IN (<list of values>)

This syntax has nothing to do with subqueries, but while we’re on the subject, these two expressions are also equivalent:

... WHERE column_1 IN ( 'A', 'B', 'C') ...
... WHERE column_1 = 'A' OR column_1 = 'B' OR column_1 = 'C' ...

With IN, all the expressions must be comparable. You can use [NOT] IN to compare one or more values to a collection; row_expression may be any expression which evaluates either to a single value or to a row of values.

The <in predicate> is TRUE if the value of row_expression is found within the <in predicate value>. For example, these <in predicate>s are both TRUE:

1 IN (1,2,3)
1 IN (SELECT column_1 FROM Table_1 where column_1 = 1)

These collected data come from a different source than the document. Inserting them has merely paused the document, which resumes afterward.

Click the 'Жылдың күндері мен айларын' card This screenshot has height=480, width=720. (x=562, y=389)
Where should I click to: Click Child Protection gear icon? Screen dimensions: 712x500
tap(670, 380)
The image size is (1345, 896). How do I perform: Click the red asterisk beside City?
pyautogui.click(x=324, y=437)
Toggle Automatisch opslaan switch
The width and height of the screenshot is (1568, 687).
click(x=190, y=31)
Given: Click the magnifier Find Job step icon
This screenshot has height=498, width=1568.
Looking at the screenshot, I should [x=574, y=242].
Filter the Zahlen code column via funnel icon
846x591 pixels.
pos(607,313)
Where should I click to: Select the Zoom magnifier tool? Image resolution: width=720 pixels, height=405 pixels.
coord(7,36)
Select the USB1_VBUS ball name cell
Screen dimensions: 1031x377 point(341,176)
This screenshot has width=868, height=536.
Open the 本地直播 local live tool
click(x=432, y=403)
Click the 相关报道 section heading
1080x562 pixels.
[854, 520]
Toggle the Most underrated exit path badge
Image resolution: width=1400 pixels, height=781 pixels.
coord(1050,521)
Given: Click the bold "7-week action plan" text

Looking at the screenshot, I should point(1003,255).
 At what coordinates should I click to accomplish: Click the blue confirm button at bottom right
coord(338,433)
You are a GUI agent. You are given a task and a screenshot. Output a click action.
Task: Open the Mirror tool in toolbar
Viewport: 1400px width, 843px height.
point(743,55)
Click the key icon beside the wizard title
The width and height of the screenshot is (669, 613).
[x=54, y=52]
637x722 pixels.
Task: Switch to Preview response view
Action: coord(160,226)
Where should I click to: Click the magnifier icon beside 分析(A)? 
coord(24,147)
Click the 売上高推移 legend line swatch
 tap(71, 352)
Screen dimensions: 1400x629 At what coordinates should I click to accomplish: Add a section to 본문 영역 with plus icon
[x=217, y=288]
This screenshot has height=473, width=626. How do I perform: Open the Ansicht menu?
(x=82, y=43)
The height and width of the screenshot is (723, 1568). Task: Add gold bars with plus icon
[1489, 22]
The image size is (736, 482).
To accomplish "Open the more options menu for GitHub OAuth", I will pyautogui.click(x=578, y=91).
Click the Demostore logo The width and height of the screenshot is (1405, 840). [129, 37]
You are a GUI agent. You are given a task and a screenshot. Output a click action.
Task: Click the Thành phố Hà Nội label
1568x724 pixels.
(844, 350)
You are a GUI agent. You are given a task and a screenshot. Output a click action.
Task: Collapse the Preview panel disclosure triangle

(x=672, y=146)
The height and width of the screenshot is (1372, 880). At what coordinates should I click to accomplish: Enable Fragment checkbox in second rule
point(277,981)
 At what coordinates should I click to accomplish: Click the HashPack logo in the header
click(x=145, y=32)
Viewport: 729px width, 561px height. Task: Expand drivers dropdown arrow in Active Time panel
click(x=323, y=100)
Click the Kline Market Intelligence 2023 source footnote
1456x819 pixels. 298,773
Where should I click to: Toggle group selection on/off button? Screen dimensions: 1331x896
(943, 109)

NOT IN is simply the negation of IN so these predicates are also TRUE:

1 NOT IN (5,6,7)
1 NOT IN (SELECT column_1 FROM Table_1 where column_1 = 15)

In other words, the <in predicate> has two variants, both of which are merely shorthands for some other comparison syntax, so the same rules that apply for comparisons of specific <data type>s apply to IN as well. In both cases, IN appears to be more popular than the wordings it replaces.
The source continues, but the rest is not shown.